Flag on a stick

Flag on a stickOne of my law clinic colleagues did mental illness commitment hearings in her first job out of law school. She once told me how these hearings would start: the parties and lawyers went into a room in the hospital psychiatric ward, and the judge came in, put a little flag on a stick on the table, and that made it a courtroom. All it took was a flag on a stick.

In the courts where I practice, there’s a big flag on a stick. A couple of them, actually. And a state seal on the wall. The bench is usually elevated and imposing; there’s a podium at which to address the court; there are a couple of counsel tables; there’s a clerk and a jury box and a witness stand. Everything has the trappings of court. It all says, “This is serious business. This is where your case will be heard. This is where justice happens.” But you know what? It’s often an unruly mess, and the consequences are devastating.
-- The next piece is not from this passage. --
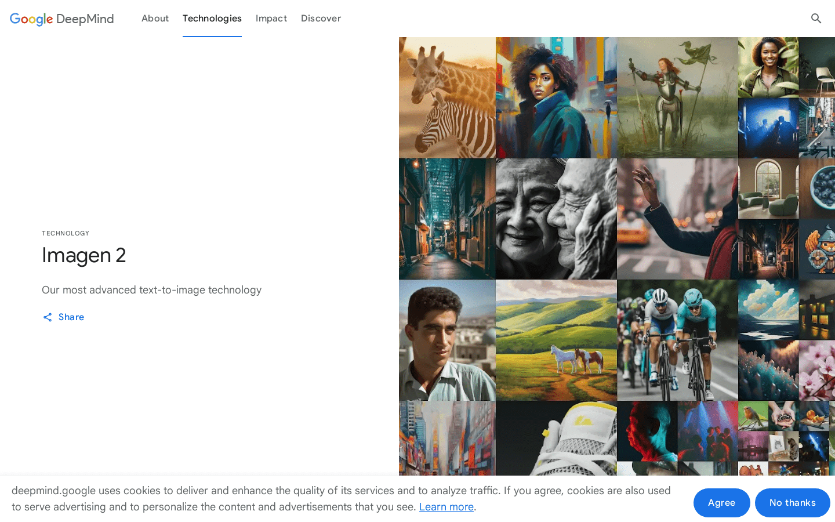Click the hand waving at taxi photo

coord(677,219)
In child protection law, the legal authorities we rely on are all written down. There are statutes, and court rules, and case law, a fair amount of which applies constitutional principles to this important area of law. Most of these authorities are readily decipherable. You read the stuff, and it looks like this is a law-driven, rule-driven business with a deep respect for the Constitution, as it should in a nation that has an alleged devotion to the rule of law. Yet the reality is a morass of lawlessness, hunches, ends justifying the means, poor advocacy, and questionable decision-making. As a teacher in a legal clinic, it’s frankly a bit awkward to teach students all about the law only to have them experience general lawlessness and chaos when they try to apply it. My students can make wonderful legal arguments, but too often they lose because various people – including those in charge – don’t like the result that the law demands. Too often, good legal arguments are met with head-scratching, puzzled looks, emotion-driven retorts, derision, or worse, but seldom are they met with anything that would pass for legal counter-argument.

If the system’s players believe that the law is insufficient to meet the purpose of protecting children while not needlessly destroying families, then they should work to get the law changed. Ignoring the law or coming up with tortured, illogical pseudo-legal analyses to avoid applying the law is not a permissible solution. And if you’re tempted to say that trial courts sometimes make mistakes, but that’s what appellate courts are there to catch, then you need to know that even the simplest appeal often takes a year to play out. During that year, a child might be bouncing around the foster care system and a parent may be burdened with complying with so-called “services” that have little to do with any actual problems the family might have.

The child protection system is a mess, including the legal side of it, and this is the system that decides the fates of children and parents every day of every week of every year. It makes decisions by the thousands, and I’m afraid that a lot of the decisions are wrong, and a lot of those that are right got that way by accident.

In its place, I’d gladly take a little makeshift courtroom with a table-top flag on a stick if the advocacy was good, the judge listened, everyone got heard, the law was followed, and a fair decision was rendered. You can keep your shiny trappings. I’ll take quality instead.